Por eso el incremento en el recurso a la única herramienta que le queda, para más o menos mantenerse un tiempo más, al poder: la de la represión desmedida y abusiva. Por eso, en lugar de dotar hospitales, escuelas y bodegas, Maduro prefiere gastarse 25 millones de dólares en pertrechos para la PNB. Por ello el arresto, solo en 2016, de más de 2.300 personas por haberse atrevido a alzar la voz contra el gobierno. Por ello el invento y la difusión a mansalva de descabelladas “teorías conspirativas”, la protección a ultranza de fichas claves de la represión, aunque sean señalados como narcotraficantes, y la sembradera de evidencias forjadas e ilegales en tantos casos. Por eso los actos de persecución e intimidación, cámara en mano, a cargo de encapuchados que más que agentes del orden son verdaderos criminales que, como cualquier choro que se precie de serlo, no tienen la hombría ni la decencia, que para los cuerpos de seguridad es obligación legal, de identificarse cuando juegan a ser los “malos de la partida”.

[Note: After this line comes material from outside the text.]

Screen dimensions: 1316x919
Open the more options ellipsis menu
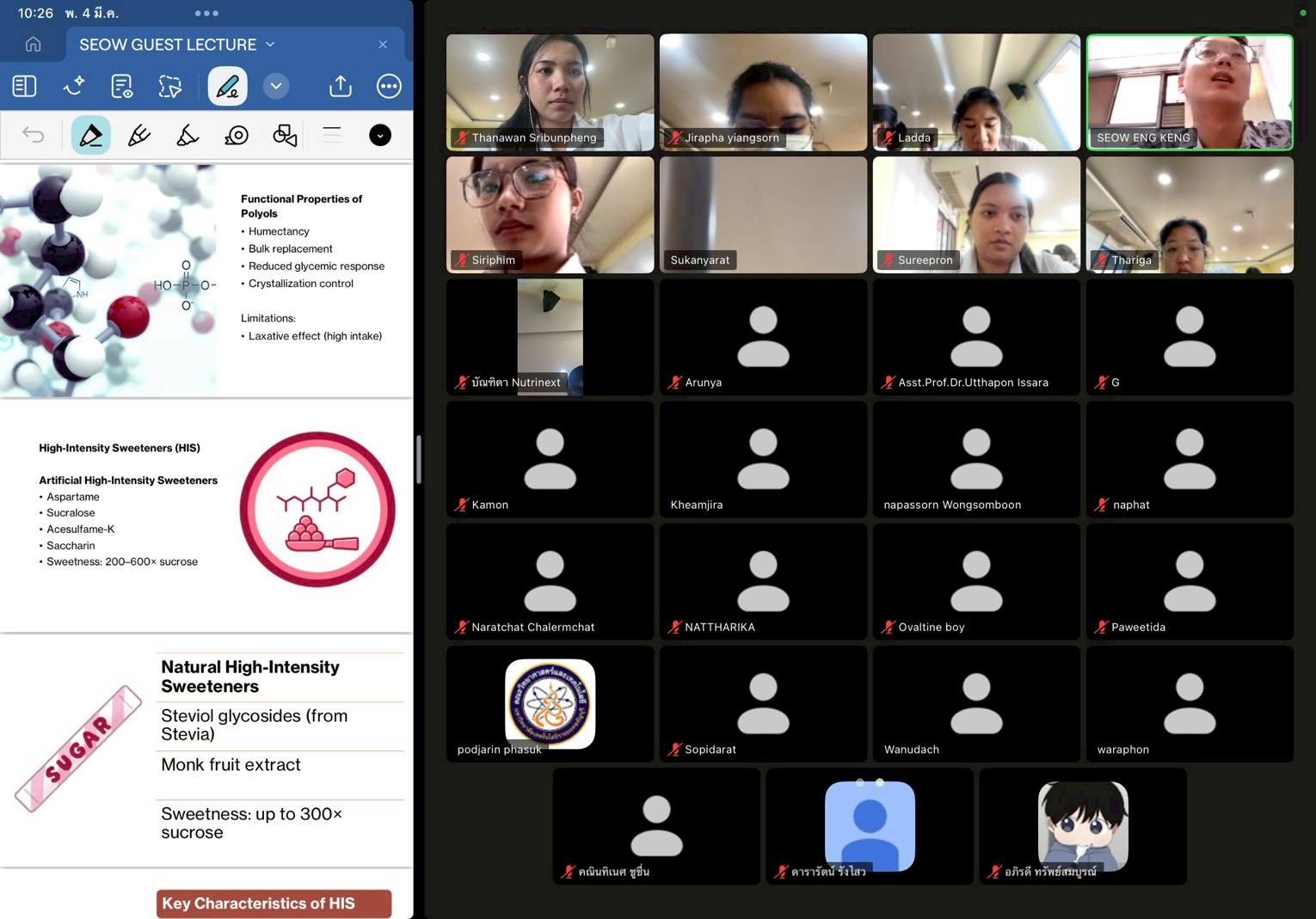[x=389, y=86]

Pero el truco está gastado y ya no impresiona. El miedo ya no es variable a considerar, ya no funciona. El poder sigue haciendo daño y de las suyas, por supuesto, pero su efecto intimidatorio es cada vez más limitado. Lo demostraron las indómitas Caracas y Villa Rosa, lo demuestran los cacerolazos continuos en todo el país contra los otrora “intocables” del régimen, que se ven ahora forzados a huir de donde quiera que se presenten con el rabo entre las piernas; lo demuestran Mitzi y Manuela increpando a viva voz y con los pantalones bien puestos a la cobardía encapuchada y lo estamos demostrando todos los días todos nosotros, los que somos, y porque somos, la mayoría.